### TO DO
Return only that part of the material below which starts with the line containing "git (159, 46)" and goes on through the line containing "amp (210, 46)", restated exactly.

### SUPPLIED DATA

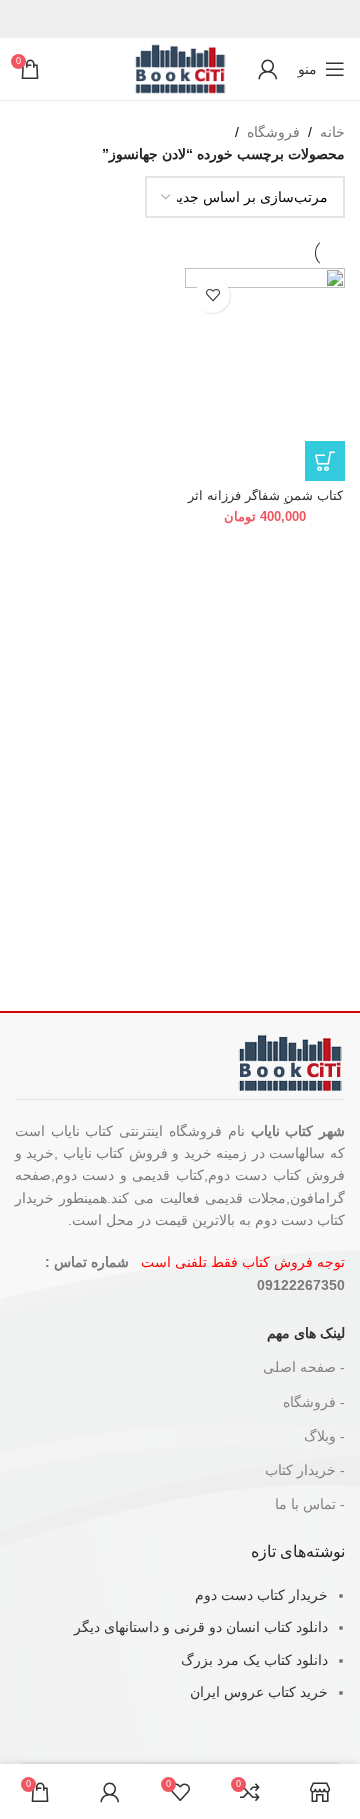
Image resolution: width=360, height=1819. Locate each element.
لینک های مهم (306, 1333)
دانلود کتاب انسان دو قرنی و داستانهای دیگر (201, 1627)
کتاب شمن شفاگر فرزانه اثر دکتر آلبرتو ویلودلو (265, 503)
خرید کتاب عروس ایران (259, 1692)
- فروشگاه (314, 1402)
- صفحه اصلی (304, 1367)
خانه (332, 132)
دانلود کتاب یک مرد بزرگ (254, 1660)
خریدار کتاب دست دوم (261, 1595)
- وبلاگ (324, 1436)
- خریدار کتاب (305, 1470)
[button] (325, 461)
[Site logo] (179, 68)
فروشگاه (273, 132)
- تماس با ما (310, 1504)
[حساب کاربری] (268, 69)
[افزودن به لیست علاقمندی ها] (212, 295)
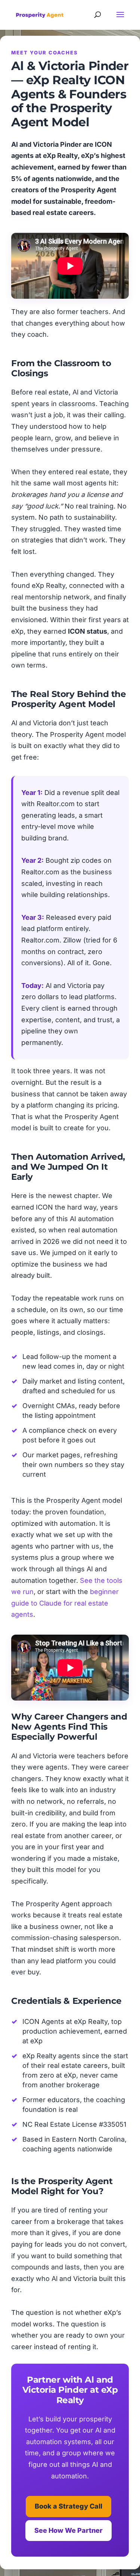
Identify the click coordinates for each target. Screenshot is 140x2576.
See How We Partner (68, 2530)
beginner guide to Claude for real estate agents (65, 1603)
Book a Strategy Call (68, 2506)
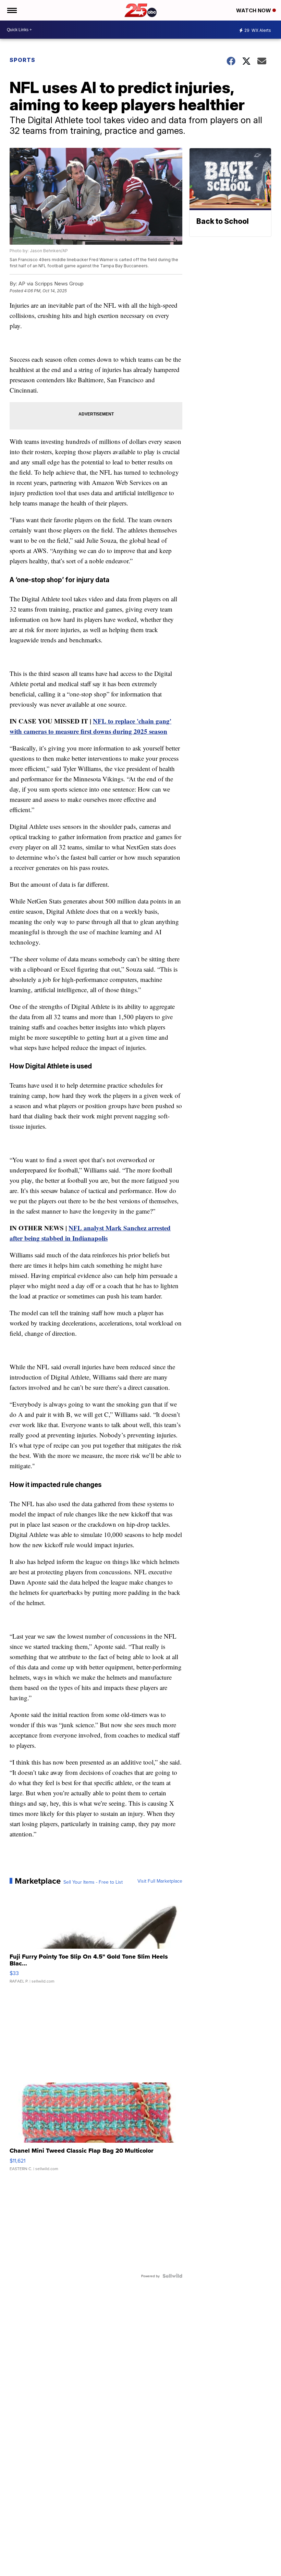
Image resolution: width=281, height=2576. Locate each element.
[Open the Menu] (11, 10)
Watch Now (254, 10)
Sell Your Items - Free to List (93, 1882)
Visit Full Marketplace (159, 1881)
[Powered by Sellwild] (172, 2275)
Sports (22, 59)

--

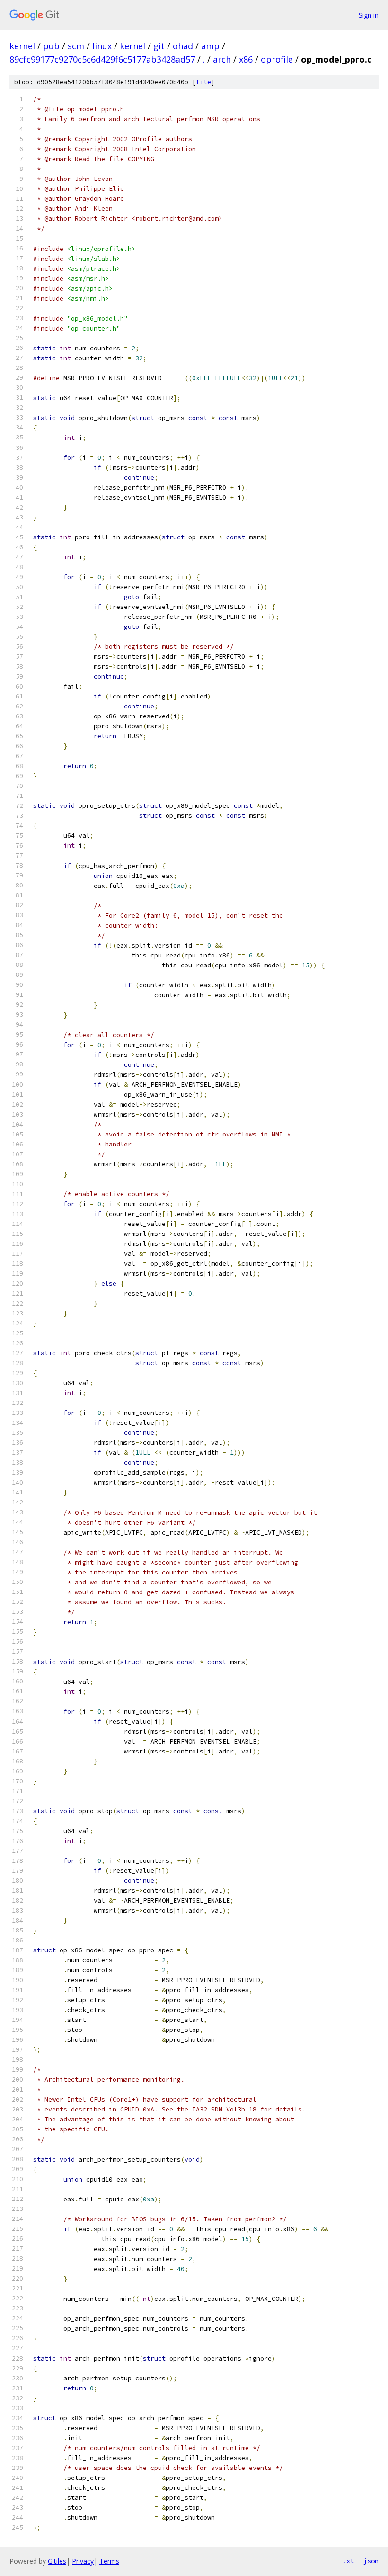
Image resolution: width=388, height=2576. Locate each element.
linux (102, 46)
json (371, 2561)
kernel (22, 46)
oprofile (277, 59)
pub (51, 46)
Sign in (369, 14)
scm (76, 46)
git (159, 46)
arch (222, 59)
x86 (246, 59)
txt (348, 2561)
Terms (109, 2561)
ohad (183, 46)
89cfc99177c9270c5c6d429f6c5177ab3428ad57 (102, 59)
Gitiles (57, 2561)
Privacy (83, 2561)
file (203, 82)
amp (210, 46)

### EXERCISE ANSWER
git (159, 46)
arch (222, 59)
x86 (246, 59)
txt (348, 2561)
Terms (109, 2561)
ohad (183, 46)
89cfc99177c9270c5c6d429f6c5177ab3428ad57 (102, 59)
Gitiles (57, 2561)
Privacy (83, 2561)
file (203, 82)
amp (210, 46)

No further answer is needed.